The Damned (1969)
9/10
Horrific but captivating
16 February 2006
Warning: Spoilers
This movie opens on a most impressive intro. Flames and smoke come up from a furnace, and as the titles jump on and off the screen, we hear a harrowing music theme by Maurice Jarre (the melody is close to Dr Zhivago's, but played with a frantic rhythm). The English/French title, "The Damned ", is far more appropriate than the Italian/German one which is "The Fall of the Gods". As the intro suggests, we are entering an inferno, and the characters we are going to see are the sort who will not hesitate sell out their soul to the devil in exchange of power and glory. "The Damned" is certainly a horrific movie, but as artfully made as can be.

Action takes place in the Ruhr industrial region of Germany, just after Hitler's rise to power. The aristocratic family von Essenbeck is the country's leading steelwork owner, a fictional equivalent of Krupps or Thyssens. Now, this movie is not trying to denounce the fact that big German industrials financed Hitler, but instead, it focuses on the internal struggle for power inside the family. Therefore,"The Damned" is not really a movie about nazism, even if it is often regarded as such. It a movie about power. Nazism is only used as an extreme context where the mechanisms of power are made more evident than anywhere else, because it is a system that openly legitimates the absolute domination of the strongest.

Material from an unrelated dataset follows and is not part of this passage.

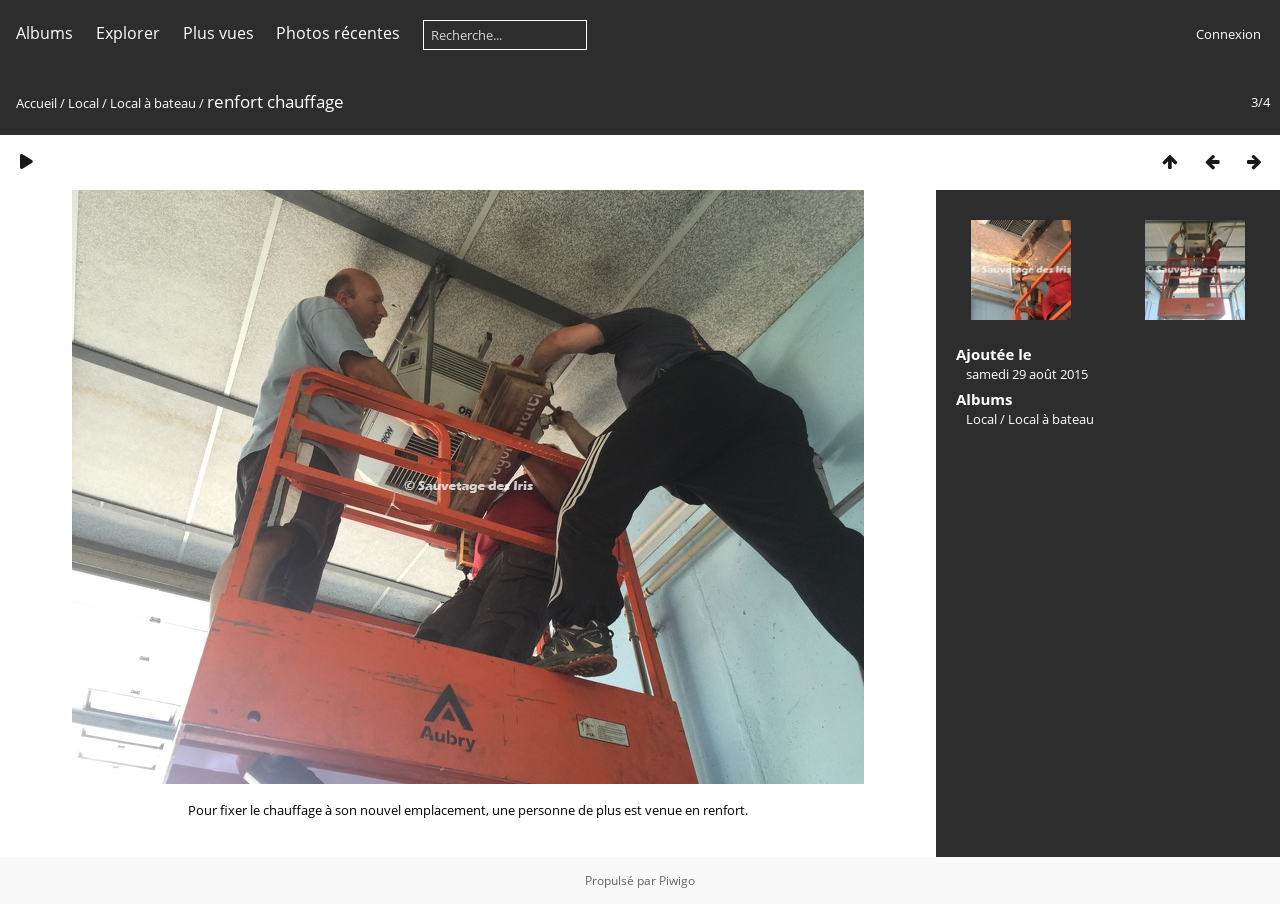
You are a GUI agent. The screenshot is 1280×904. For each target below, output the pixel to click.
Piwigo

Baroness Sophie (Ingrid Thulin) is the daughter in law of an aging steel baron. Her husband is apparently dead during WW1, but he left her with a son, Martin (Helmut Berger) who is immediately presented as immature and perverse. Baroness Sophie has an official lover, Friedrich Bruckmann (Dirk Bogarde), and both are acquainted with an influent member of the nazi party called Aschenbach (Helmut Griem). Sophie is a modern incarnation of Lady Macbeth. Her schemes are to take control of the Essenbeck steelworks by any means, determined to crush anyone who might stand in her way.

Sophie doesn't care for anybody. Her lover Friedrich is anything but an angel, but he appears as a weaker character whom she adroitly manipulates. She has an obvious contempt for her son Martin, which gets obvious right away, as she is seen laughing behind a curtain while he is performing a transvestite number at his grandfather's birthday party...The only one who seems to have her esteem is Aschenbach the nazi, who is just as devoid of scruples as she is.

The steel lady gets both her father-in-law and one of her brothers-in-law murdered, while her other brother-in-law is forced to exile, and her timid nephew to silence. Her son Martin becomes therefore the legitimate heir of the steelworks, but she only intends to use him as a puppet as she plans an official marriage with her lover Friedrich, through which she hopes to take control of the family's fortune. The wedding will take place, but not the way she expected...

The only enemy she did't think about (and does she think about enemies!) is her own son, whom everybody regards as incapable and degenerate. Indeed, Martin, by the way a pedophile, is not interested in power or money. But the blemished love of the boy for his mother has reverted into an infernal hate. Hate is going to be Martin's driving force to become the much unexpected winner of the game, as he is really capable of ANYTHING, even beyond what his merciless mother ever would have imagined.

Ingrid Thulin's performance is stunning, probably her best one ever, and though Helmut Berger tends to overact, you couldn't find a better choice for the satanic role of Martin. The evil figures appear much more intense than the few innocent ones, among them a barely recognizable Charlotte Rampling in one of her early appearances. The baroque lavishness of the scenery makes a striking contrast with the ghastly minds of the characters (hard to speak of heroes) and their equally ghastly deeds. The film makes you wonder if the the already renowned Luchino Visconti deliberately intended to shock by all means, since all his other movies, before and after this one, were by far tamer.

But indeed, in 1969, all ingredients were there to make it a perfect bomb. Two episodes of nazism are spectacularly rendered : first the public burning of books on the streets, then the Night of the Long Knives, which is depicted in a very long and shocking scene. A beer drinking party turns into a homosexual orgy, and eventually ends in a bloodbath. But even worse is still to come...

It can be established that "the Damned" was the first screenwork to deal with nazism so openly, and as such, it abruptly broke a long-lasting taboo. This film has been a trend-setter in many ways, and opened the path to a series of others that hinted to nazism as darkly erotic and fascinating, a trend that some called "nazi sexploitation of the seventies". True, the influence of "the Damned" can be traced in many vile under-products, but also in leading works such as "Cabaret" or "The Night Porter". A reaction to that trend came with the ensuing wave of holocaust movies, which made a point in reminding that nazism was above all sheerly destructive.